The "<data-version>" tag is meant to hold the version information for a specific port. By this I mean the RCS-id-type of information that CVS will update when you commit a new version of the pkg-data file for a given port. Perhaps the section should be called 'scm-version'. I wanted to avoid names like "port-version", because they would have so many other obvious meanings. I believe it would be an advantage to have this field, so users will now have a way to identify the exact version "of a port" (ie, the version of the entire collection of files which are used to generate a particular port).
By collapsing all the data for a port into a single file, we also gain the ability to put a copyright on that collection of data. I don't know if ports-developers feel that is important, but it seemed like a nice idea to me.
It may be that some of the original files can not be reasonably collapsed into the pkg-data file. The "distinfo" information might not make sense, for instance. But as a minor tangent, if the "distinfo" can be collapsed into the pkg-data file, I would (personally) prefer to use the 'md5 -r' format. I just think it looks neater... However, right now the transformation program does do a straight-copy of the data from distinfo into the pkg-data file.
The above shows how all the standard simple-files would be stored in the pkg-data file. This same tactic would be used for "distinfo", "pkg-deinstall", "pkg-descr", "pkg-install", "pkg-message", "pkg-plist", and "pkg-req" files. (I got that list of "standard files" from somewhere, let me know if I am missing some). Note that "Makefile" and "Makefile.inc" files are obviously NOT going to be collapsed into the new pkg-data file.
The following is how I plan to handle the standard directory-names that
are used in ports:
... ==<filesdir> ==<file:patch-ac> ...info from first patch... ==</file> ==<file:patch-af> ...info from second patch... ==</file> ==<file:patch-bashline.c> ...info from third patch... ==</file> ...etc, for other files in the directory... ==</filesdir> ...

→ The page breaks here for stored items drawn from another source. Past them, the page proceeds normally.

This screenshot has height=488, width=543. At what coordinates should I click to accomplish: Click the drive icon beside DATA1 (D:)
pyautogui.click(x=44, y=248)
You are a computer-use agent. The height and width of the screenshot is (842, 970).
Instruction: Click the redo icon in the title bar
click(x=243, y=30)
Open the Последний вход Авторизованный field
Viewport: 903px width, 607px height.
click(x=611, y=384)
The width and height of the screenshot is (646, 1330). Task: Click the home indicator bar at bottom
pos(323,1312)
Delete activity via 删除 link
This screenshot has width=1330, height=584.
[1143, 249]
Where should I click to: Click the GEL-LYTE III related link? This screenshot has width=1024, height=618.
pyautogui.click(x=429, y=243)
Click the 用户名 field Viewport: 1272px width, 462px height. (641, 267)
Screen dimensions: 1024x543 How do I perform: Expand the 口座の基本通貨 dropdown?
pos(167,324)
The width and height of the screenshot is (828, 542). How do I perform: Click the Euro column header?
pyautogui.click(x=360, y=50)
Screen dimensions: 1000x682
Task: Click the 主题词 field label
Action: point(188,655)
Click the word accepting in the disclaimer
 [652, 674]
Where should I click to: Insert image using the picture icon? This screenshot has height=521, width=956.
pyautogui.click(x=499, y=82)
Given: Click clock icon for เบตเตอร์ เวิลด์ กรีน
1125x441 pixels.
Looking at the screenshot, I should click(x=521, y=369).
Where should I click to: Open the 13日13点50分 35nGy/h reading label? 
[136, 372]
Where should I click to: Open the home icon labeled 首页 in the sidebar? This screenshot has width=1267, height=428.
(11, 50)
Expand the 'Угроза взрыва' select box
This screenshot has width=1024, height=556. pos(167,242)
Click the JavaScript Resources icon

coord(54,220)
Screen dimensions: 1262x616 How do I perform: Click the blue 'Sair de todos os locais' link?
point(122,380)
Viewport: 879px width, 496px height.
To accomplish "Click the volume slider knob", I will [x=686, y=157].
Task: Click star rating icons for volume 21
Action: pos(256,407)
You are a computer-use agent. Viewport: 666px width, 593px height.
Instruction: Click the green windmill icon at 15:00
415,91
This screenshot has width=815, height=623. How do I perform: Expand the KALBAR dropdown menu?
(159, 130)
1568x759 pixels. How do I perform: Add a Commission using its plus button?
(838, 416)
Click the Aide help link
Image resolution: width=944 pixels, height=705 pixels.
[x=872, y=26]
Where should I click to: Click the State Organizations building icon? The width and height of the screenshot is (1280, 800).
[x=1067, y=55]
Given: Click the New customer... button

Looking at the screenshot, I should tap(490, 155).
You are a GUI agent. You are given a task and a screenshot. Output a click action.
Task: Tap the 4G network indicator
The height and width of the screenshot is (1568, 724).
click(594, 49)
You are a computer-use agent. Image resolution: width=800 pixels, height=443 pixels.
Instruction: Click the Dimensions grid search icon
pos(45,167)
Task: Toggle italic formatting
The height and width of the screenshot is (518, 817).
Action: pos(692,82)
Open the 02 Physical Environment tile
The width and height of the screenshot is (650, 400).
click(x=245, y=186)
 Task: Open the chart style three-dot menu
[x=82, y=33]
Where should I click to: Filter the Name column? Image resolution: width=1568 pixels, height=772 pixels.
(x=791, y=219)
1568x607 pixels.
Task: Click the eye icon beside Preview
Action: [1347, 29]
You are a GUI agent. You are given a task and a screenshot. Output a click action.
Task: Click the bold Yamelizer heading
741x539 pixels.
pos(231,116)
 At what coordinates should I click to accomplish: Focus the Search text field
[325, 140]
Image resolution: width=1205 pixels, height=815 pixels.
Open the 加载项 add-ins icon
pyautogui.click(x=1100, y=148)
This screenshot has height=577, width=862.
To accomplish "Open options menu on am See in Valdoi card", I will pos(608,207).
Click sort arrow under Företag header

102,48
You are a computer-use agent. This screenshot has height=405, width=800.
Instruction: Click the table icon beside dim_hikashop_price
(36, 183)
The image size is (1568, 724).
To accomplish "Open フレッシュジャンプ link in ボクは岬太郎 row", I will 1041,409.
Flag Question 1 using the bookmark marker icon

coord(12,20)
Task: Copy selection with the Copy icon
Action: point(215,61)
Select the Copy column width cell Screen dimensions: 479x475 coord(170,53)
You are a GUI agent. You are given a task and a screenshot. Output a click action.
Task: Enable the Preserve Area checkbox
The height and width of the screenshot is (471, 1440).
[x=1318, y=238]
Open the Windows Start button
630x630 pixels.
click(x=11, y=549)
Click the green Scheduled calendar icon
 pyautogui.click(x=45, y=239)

So, the pkg-data file would have a tagged directory-section called "filesdir", and then individual "file" entries inside of it. The same tactic would be used for the standard "scripts" and "src" directories (at least, those both seem to be standard directories).
After having done some of the initial work on this, I am thinking we might want to pull all "patch-" files into a new directory-section called "patchesdir". All other files found in the "files" directory would remain in the directory section called "filesdir". Right now there are no ports with a directory named "patch" or "patches", so this should be safe. The closest ones are "patches.4" and "patches.5", which show up in the ports for japanese/msdosfs and korean/msdosfs.
Notice that once ports are using this pkg-data format, it would be
possible to use any naming-scheme for naming patches (except that
names could not include a greater-than sign). In the pkg-data
file itself, patch names could include '/'s, for instance.